For reasons I don’t understand, the SDK’s BasicGame project template sets up the classpaths like so:

run.classpath=\
    ${javac.classpath}:\
    ${build.classes.dir}:\
    ${assets.folder.name}

putting external JARs and libraries (javac.classpath) before project-defined classes (build.classes.dir) and assets (assets.folder.name). My Ant build, which was based on the BasicGame template, inherited this disease.

Redefining javac.test.classpath and run.classpath to use the desired order enables the use of standard JME libraries in my Ant build, which will simplify the process of deploying Maud in the future.

Desktop deployment is still skipping over Minie-0.6.5.jar, however.

I wonder if that issue relates to the presence of native libraries in the JAR. There’s some code in desktop-deployment-impl.xml that seems intended to extract native libraries from JARs. As far as I know, JME’s libraries never combine classes and native libraries in the same JAR, but Minie-0.6.5.jar does. What if finding new native libraries in a JAR causes desktop deployment to discard the remainder of the JAR? That might explain the behavior I’m seeing.

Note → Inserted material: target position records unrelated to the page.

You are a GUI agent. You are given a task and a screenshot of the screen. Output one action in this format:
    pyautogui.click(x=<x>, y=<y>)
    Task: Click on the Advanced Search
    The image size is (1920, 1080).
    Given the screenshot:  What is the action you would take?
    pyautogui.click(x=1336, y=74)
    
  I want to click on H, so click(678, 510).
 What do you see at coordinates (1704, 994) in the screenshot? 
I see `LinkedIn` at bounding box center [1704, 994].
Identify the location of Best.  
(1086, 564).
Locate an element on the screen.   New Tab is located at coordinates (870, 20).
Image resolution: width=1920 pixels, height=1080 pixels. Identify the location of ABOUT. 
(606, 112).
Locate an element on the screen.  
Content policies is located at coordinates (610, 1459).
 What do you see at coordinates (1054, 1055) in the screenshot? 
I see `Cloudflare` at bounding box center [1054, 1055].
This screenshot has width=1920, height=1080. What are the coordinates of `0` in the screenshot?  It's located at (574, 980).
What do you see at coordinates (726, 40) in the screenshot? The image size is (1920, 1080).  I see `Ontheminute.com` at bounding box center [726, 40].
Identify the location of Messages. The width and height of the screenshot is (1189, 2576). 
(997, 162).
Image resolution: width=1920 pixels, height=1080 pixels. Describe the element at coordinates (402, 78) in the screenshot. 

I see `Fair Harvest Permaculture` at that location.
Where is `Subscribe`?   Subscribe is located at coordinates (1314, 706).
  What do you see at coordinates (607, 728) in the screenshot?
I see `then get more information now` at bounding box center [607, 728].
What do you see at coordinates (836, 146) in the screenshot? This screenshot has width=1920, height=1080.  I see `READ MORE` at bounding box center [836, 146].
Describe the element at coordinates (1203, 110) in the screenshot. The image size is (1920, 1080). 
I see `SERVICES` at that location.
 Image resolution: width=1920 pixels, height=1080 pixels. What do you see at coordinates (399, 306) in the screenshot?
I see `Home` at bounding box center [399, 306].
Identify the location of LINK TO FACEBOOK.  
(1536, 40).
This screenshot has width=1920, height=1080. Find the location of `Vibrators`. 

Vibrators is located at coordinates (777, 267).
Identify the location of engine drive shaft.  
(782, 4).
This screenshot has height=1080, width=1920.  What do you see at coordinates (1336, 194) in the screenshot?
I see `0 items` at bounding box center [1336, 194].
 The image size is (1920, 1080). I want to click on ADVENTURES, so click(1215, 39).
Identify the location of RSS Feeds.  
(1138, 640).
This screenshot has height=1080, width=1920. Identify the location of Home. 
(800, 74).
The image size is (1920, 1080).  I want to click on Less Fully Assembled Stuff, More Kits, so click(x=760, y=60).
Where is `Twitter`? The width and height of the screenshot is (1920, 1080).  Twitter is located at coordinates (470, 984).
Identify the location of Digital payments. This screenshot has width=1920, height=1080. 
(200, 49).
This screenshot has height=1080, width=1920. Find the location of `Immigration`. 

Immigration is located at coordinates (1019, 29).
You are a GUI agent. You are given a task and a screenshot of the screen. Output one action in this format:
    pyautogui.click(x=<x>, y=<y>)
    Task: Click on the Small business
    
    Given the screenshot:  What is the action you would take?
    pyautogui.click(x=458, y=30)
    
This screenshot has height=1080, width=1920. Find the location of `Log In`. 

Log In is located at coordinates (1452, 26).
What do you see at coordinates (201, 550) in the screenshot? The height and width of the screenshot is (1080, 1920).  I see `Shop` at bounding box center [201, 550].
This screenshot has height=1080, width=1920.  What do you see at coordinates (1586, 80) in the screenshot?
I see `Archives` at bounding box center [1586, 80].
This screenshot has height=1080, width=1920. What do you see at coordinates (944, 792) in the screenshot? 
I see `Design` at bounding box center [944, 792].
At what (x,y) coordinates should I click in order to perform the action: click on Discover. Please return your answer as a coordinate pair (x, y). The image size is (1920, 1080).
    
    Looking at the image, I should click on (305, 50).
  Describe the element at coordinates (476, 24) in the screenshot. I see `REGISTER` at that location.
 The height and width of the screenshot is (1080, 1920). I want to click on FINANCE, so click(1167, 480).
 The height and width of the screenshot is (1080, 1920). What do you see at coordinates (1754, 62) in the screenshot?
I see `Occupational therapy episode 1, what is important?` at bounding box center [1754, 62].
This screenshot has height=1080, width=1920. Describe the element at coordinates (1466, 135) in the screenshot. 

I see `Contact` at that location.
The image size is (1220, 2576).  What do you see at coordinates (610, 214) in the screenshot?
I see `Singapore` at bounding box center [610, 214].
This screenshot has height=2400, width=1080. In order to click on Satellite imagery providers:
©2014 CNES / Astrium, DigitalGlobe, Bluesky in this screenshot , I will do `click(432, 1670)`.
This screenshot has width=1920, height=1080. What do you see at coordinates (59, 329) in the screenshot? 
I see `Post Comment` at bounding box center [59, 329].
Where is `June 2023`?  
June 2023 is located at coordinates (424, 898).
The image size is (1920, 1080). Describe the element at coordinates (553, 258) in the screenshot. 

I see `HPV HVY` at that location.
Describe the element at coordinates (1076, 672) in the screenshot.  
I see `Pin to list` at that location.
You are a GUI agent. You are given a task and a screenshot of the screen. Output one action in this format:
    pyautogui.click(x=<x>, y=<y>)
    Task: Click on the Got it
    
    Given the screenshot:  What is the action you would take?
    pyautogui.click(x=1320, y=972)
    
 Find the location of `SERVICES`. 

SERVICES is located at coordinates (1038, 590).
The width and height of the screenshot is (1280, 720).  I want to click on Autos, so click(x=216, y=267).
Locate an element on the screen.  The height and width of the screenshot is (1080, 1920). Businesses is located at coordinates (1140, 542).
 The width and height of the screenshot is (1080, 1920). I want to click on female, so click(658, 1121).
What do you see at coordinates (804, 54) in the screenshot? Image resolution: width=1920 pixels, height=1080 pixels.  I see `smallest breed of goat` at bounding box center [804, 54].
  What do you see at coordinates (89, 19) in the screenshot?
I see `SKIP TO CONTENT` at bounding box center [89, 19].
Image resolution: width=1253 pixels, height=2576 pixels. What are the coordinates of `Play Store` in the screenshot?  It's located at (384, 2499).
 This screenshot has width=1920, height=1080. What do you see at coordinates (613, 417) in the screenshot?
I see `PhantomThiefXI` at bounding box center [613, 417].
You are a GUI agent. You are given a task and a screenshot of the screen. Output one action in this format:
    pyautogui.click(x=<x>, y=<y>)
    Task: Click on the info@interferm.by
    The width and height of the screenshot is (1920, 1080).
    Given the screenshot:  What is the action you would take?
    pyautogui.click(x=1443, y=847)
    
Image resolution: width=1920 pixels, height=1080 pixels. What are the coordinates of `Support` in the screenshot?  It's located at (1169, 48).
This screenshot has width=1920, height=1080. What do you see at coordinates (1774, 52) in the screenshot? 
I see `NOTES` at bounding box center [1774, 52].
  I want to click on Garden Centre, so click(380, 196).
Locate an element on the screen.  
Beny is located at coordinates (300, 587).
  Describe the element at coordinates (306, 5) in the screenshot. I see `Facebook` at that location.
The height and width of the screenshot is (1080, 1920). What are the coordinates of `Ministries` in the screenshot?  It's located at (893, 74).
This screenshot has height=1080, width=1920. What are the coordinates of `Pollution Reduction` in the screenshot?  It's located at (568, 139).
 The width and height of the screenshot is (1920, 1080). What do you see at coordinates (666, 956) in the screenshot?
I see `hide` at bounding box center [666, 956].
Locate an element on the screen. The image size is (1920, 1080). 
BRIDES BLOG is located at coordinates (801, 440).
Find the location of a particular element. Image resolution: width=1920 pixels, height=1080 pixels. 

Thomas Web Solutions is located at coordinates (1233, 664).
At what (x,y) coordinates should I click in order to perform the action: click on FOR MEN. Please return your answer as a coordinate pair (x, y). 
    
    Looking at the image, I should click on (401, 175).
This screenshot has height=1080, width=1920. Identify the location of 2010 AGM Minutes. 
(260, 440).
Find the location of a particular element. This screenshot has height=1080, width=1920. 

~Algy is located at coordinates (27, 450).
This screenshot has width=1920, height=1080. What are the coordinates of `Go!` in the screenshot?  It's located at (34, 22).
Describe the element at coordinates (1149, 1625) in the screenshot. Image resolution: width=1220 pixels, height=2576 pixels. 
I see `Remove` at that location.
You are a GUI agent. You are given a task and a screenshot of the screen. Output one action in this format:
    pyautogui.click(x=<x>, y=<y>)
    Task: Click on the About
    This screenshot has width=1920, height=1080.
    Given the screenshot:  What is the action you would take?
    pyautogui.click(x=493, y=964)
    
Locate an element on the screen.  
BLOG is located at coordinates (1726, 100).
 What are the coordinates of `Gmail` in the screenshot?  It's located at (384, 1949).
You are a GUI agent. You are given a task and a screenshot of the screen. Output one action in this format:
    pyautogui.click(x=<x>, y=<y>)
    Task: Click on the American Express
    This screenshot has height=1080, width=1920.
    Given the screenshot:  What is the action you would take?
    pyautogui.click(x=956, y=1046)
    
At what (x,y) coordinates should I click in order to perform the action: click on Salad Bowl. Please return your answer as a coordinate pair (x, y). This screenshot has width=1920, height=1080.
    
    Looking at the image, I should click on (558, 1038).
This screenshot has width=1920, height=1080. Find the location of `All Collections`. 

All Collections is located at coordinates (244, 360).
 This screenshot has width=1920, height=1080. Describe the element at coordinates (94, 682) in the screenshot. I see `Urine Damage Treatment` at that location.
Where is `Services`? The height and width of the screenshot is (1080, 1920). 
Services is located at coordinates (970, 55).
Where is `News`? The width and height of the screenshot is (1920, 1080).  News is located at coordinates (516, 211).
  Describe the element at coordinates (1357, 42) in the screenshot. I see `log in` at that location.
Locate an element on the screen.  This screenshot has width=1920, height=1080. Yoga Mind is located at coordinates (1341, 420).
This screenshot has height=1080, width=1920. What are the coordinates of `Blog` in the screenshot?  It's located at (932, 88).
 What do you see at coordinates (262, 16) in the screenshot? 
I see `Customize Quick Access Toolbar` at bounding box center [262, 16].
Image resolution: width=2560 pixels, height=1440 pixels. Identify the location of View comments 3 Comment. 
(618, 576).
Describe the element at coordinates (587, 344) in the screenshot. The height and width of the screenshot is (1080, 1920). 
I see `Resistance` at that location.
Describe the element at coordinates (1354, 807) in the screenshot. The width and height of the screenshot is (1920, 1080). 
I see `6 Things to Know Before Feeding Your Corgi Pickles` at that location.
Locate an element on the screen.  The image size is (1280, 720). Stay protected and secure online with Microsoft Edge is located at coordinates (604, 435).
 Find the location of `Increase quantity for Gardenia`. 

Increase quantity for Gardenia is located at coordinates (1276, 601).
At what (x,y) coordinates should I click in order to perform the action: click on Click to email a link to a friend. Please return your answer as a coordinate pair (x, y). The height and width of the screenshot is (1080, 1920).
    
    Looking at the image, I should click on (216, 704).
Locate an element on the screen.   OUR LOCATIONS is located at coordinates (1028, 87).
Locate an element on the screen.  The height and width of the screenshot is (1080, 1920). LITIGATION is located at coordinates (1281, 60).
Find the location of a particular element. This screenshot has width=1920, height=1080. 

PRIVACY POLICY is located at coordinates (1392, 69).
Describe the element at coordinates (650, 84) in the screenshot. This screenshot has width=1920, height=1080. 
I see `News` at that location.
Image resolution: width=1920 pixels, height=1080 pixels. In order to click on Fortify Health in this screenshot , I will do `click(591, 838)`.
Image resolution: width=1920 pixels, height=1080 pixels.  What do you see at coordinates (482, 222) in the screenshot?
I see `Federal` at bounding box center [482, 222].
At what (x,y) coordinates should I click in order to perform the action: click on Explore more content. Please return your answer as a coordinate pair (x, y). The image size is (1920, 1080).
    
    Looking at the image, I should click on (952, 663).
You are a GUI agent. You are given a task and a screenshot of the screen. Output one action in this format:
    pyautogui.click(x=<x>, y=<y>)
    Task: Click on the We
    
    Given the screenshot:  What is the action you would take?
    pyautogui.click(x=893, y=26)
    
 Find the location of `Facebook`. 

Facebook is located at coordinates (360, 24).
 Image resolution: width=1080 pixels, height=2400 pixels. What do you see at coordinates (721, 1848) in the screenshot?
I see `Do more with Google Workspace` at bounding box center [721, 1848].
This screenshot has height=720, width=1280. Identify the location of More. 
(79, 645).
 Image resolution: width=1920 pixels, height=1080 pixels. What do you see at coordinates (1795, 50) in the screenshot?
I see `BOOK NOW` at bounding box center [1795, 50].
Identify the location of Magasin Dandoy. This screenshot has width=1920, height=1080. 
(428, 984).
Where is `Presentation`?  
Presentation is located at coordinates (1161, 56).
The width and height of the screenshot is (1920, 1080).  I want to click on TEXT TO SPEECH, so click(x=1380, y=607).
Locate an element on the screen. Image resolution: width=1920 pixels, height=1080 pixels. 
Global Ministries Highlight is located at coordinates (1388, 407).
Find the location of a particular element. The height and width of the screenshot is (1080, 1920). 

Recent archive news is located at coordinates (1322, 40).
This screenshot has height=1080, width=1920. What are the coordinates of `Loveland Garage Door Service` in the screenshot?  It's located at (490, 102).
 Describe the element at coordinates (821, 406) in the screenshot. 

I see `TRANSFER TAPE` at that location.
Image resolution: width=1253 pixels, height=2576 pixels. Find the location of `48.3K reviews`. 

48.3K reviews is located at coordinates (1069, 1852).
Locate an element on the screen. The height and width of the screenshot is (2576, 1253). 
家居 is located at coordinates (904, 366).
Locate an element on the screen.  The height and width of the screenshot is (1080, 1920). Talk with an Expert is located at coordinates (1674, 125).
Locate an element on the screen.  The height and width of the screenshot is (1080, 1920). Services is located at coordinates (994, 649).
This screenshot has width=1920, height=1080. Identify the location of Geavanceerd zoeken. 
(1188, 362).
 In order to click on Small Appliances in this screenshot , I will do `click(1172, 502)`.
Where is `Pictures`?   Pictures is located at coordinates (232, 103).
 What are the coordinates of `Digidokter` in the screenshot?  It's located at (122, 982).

No it does not, just because it happens to work on your computer does not mean it works on anyone elses. It’s as pspeed says, it is undefined and varies between machines what order the JVM encounters classes on the classpath. There are only two ways to make sure, either write your own classloader hierarchy or get rid of the duplicates on the classpath.

If the jars are specified in the manifest.mf then they should be loaded in the order in the manifest.

The problem with app servers (like JBoss) in my example is that they just expand the lib directory to make the classpath. Then it just depends on what order the files are in the directory… which is OS dependent.

The classpath references in a jar’s manifest should be loaded in order, though.

@jmaasing,

  1. Have you tried building Maud on your computer? And if so, did it work, or didn’t it?
  2. Do you have any insight into why I have to specify 2 copies of Minie-0.6.5.jar in order to deploy it to the desktop?